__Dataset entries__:
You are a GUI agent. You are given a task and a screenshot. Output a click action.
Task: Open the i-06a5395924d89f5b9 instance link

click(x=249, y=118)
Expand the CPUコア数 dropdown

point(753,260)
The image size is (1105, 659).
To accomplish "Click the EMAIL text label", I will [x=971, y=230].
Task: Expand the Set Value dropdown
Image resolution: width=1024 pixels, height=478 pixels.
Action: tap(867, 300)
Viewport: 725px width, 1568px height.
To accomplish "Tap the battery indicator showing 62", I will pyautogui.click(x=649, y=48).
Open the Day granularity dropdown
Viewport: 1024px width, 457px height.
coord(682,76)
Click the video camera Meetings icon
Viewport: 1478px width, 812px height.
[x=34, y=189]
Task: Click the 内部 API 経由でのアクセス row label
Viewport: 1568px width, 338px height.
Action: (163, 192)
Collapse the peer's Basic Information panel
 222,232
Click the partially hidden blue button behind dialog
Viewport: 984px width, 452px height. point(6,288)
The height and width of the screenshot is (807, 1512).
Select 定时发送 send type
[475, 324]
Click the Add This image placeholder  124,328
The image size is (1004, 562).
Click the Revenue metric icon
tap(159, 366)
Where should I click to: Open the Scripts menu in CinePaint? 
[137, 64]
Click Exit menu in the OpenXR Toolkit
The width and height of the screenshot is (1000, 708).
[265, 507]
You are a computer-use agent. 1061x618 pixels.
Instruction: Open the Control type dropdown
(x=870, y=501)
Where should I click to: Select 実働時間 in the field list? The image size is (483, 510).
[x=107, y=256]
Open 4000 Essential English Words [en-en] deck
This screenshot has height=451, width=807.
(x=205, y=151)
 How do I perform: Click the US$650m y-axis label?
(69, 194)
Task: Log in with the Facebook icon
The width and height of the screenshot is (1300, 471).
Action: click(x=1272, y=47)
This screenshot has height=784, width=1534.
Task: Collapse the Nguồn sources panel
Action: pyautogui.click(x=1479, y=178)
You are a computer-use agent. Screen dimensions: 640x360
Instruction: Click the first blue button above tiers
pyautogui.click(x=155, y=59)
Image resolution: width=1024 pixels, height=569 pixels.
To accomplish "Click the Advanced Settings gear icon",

__TASK STATEMENT__:
Line count for "will": report how many lines in the data above include it, with no other words.

__RESPONSE__:
2